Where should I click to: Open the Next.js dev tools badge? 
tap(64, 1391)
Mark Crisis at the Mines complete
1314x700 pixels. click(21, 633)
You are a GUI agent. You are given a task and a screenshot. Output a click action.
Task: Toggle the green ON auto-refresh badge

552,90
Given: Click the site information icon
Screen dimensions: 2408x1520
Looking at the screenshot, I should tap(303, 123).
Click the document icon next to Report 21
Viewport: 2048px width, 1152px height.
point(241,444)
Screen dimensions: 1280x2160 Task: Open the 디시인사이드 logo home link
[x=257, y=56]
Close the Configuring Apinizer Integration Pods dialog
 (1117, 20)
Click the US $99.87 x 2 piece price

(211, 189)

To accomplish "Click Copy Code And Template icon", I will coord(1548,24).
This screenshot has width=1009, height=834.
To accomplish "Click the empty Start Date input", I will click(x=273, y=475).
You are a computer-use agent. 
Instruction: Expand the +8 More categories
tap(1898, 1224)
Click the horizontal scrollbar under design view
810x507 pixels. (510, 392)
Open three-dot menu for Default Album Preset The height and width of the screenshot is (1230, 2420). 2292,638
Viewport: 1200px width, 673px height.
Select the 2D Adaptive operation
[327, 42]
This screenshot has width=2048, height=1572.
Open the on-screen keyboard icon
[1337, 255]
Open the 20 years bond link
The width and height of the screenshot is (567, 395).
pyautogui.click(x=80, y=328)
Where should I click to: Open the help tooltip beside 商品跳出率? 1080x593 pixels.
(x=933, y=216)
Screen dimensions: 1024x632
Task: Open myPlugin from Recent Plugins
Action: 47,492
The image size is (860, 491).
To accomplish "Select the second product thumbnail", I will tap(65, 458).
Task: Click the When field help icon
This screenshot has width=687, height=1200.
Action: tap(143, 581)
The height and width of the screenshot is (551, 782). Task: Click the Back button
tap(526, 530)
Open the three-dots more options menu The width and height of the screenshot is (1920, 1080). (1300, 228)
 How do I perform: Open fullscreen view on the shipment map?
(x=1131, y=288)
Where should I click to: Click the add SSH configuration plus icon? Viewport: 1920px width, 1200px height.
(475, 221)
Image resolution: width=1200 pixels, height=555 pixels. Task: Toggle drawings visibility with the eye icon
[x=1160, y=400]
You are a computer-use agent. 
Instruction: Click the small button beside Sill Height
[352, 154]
=====
• [Request]
Please replace every "Instruction" in the entries above with "Goal" and give the entries again, leaving everything else unchanged.

• [Solution to this exercise]
Where should I click to: Open the Next.js dev tools badge? 
tap(64, 1391)
Mark Crisis at the Mines complete
1314x700 pixels. click(21, 633)
You are a GUI agent. You are given a task and a screenshot. Output a click action.
Task: Toggle the green ON auto-refresh badge

552,90
Given: Click the site information icon
Screen dimensions: 2408x1520
Looking at the screenshot, I should tap(303, 123).
Click the document icon next to Report 21
Viewport: 2048px width, 1152px height.
point(241,444)
Screen dimensions: 1280x2160 Task: Open the 디시인사이드 logo home link
[x=257, y=56]
Close the Configuring Apinizer Integration Pods dialog
 (1117, 20)
Click the US $99.87 x 2 piece price

(211, 189)

To accomplish "Click Copy Code And Template icon", I will coord(1548,24).
This screenshot has width=1009, height=834.
To accomplish "Click the empty Start Date input", I will click(x=273, y=475).
You are a computer-use agent. 
Goal: Expand the +8 More categories
tap(1898, 1224)
Click the horizontal scrollbar under design view
810x507 pixels. (510, 392)
Open three-dot menu for Default Album Preset The height and width of the screenshot is (1230, 2420). 2292,638
Viewport: 1200px width, 673px height.
Select the 2D Adaptive operation
[327, 42]
This screenshot has width=2048, height=1572.
Open the on-screen keyboard icon
[1337, 255]
Open the 20 years bond link
The width and height of the screenshot is (567, 395).
pyautogui.click(x=80, y=328)
Where should I click to: Open the help tooltip beside 商品跳出率? 1080x593 pixels.
(x=933, y=216)
Screen dimensions: 1024x632
Task: Open myPlugin from Recent Plugins
Action: 47,492
The image size is (860, 491).
To accomplish "Select the second product thumbnail", I will tap(65, 458).
Task: Click the When field help icon
This screenshot has width=687, height=1200.
Action: tap(143, 581)
The height and width of the screenshot is (551, 782). Task: Click the Back button
tap(526, 530)
Open the three-dots more options menu The width and height of the screenshot is (1920, 1080). (1300, 228)
 How do I perform: Open fullscreen view on the shipment map?
(x=1131, y=288)
Where should I click to: Click the add SSH configuration plus icon? Viewport: 1920px width, 1200px height.
(475, 221)
Image resolution: width=1200 pixels, height=555 pixels. Task: Toggle drawings visibility with the eye icon
[x=1160, y=400]
You are a computer-use agent. 
Goal: Click the small button beside Sill Height
[352, 154]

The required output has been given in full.